- **Goal of the exercise**
For every record that follows, transcribe the text exactly and leave any image out.

- **Records for processing**
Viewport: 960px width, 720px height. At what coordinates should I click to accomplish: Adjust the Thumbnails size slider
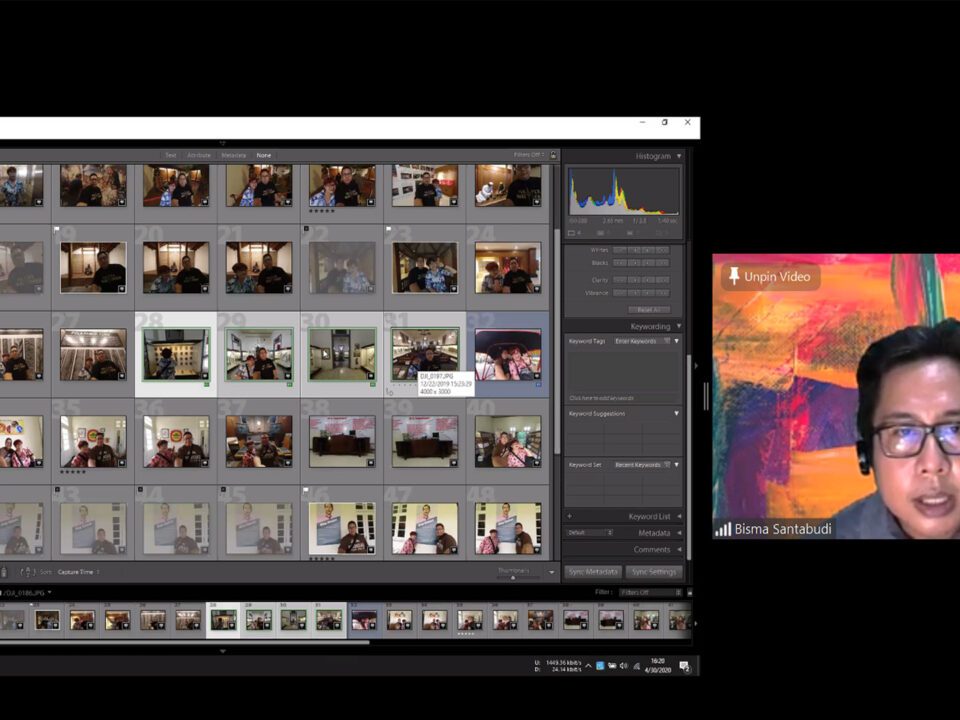[x=513, y=577]
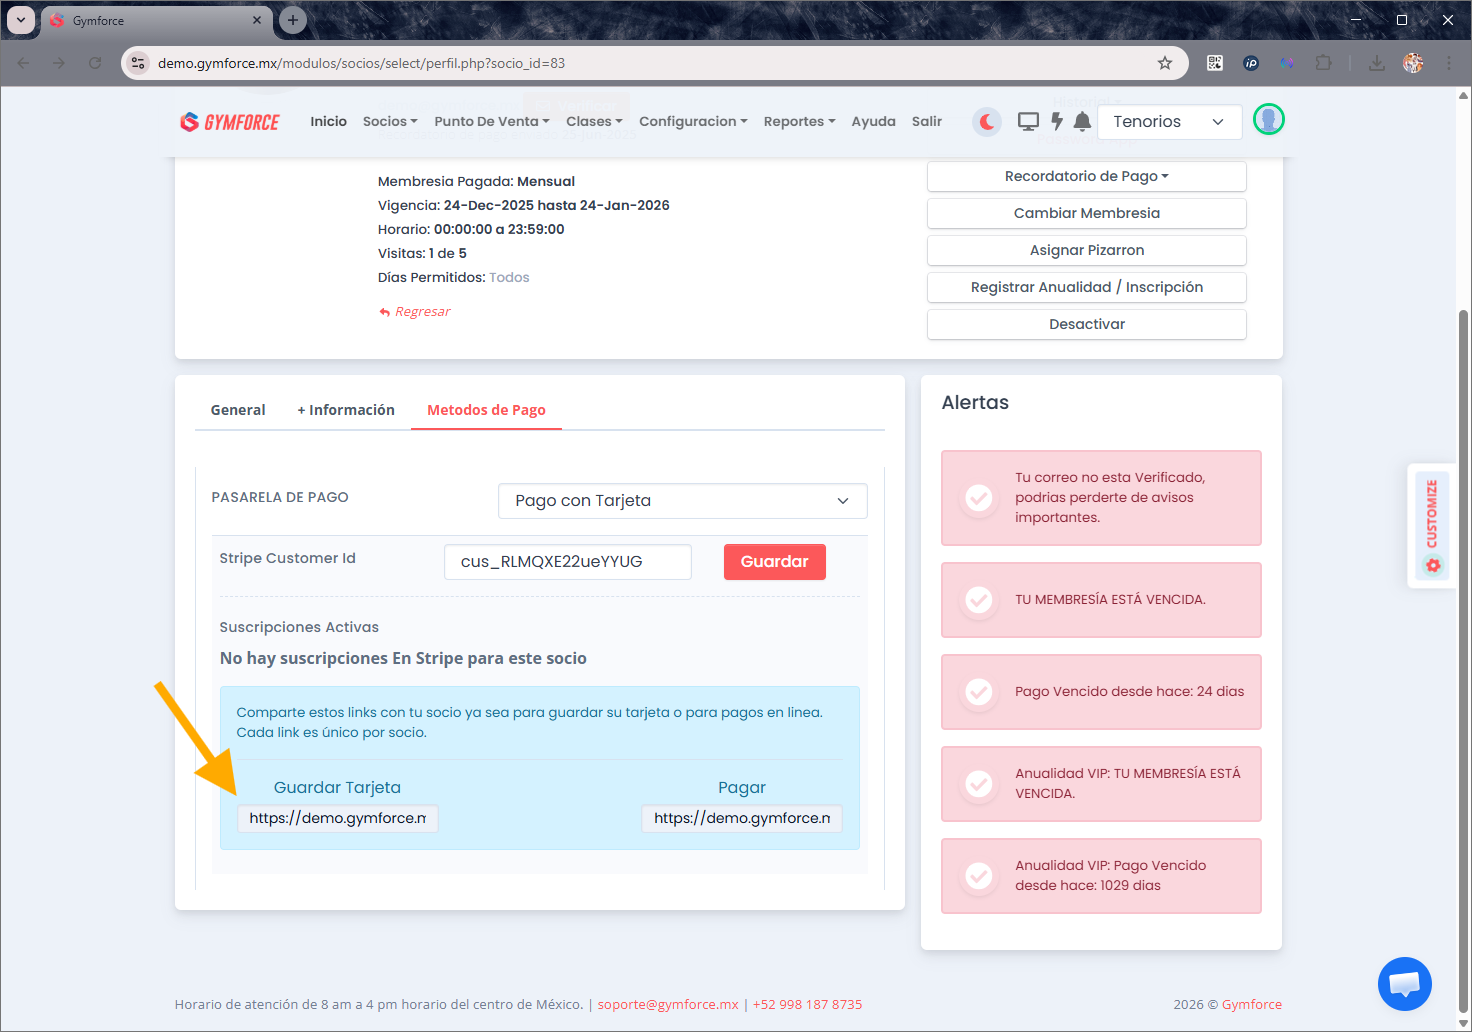This screenshot has width=1472, height=1032.
Task: Dismiss the unverified email alert checkmark
Action: tap(979, 498)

- **Written response**
Viewport: 960px width, 720px height. At what coordinates should I click to accomplish: Adjust the Thumbnails size slider
[x=513, y=577]
This screenshot has width=1472, height=1032.
Task: Dismiss the unverified email alert checkmark
Action: tap(979, 498)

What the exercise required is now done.